START Dataset excerpts
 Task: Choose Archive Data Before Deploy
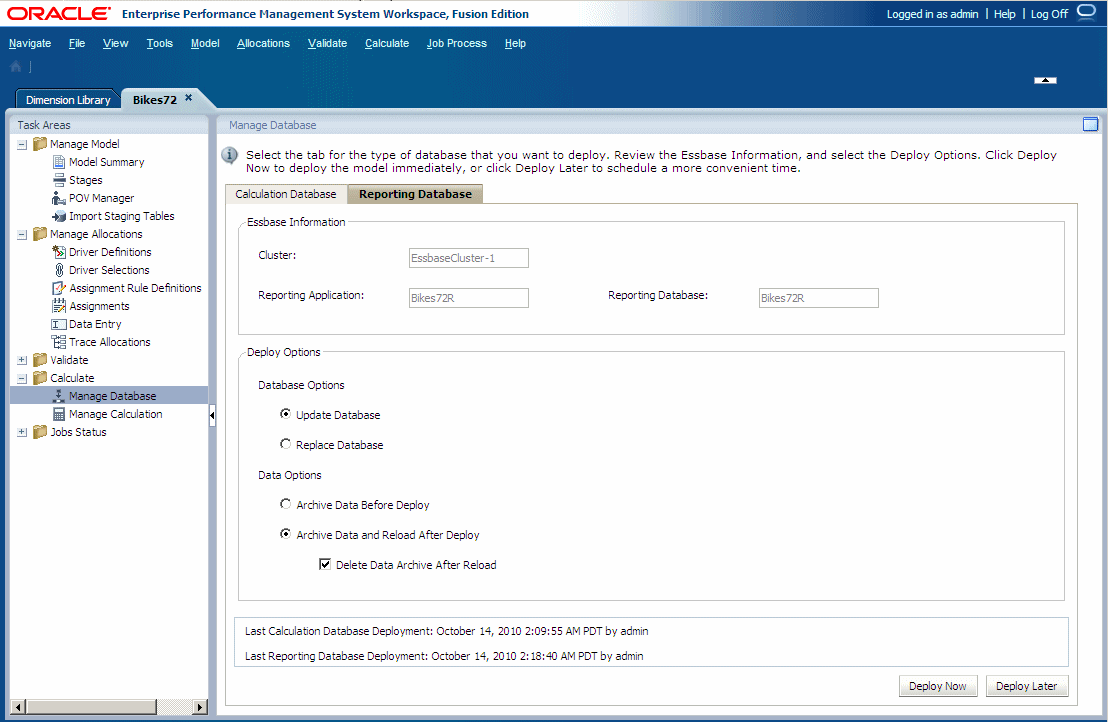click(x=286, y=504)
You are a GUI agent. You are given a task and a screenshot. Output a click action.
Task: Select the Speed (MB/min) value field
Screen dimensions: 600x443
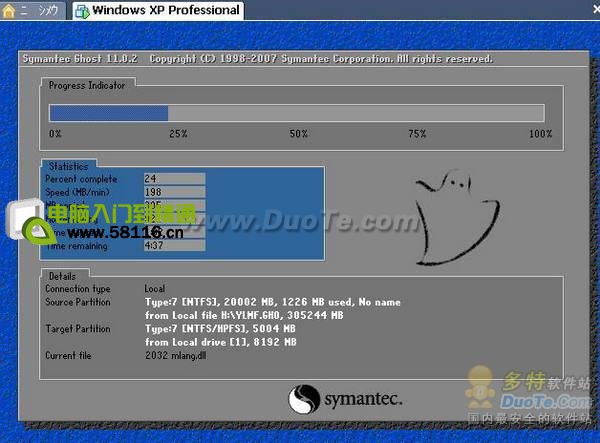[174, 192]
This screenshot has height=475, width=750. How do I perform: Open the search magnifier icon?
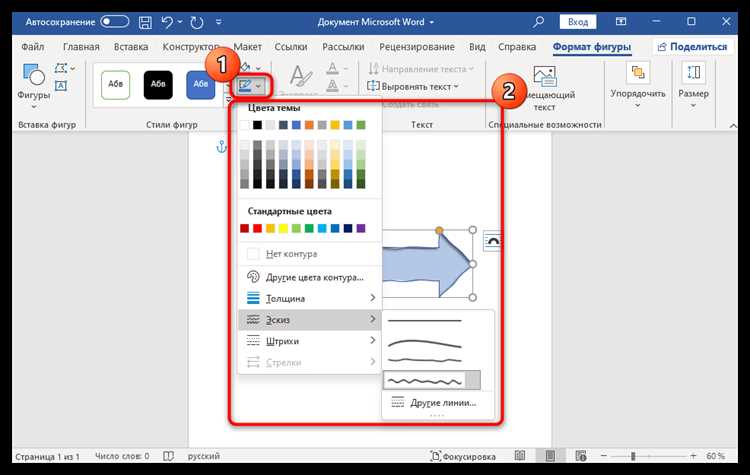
END Dataset excerpts
Filter the entries above down to the lines that contain "screenshot".

* [Response below]:
You are a GUI agent. You are given a task and a screenshot. Output a click action.
This screenshot has height=475, width=750. How do I perform: Open the search magnifier icon?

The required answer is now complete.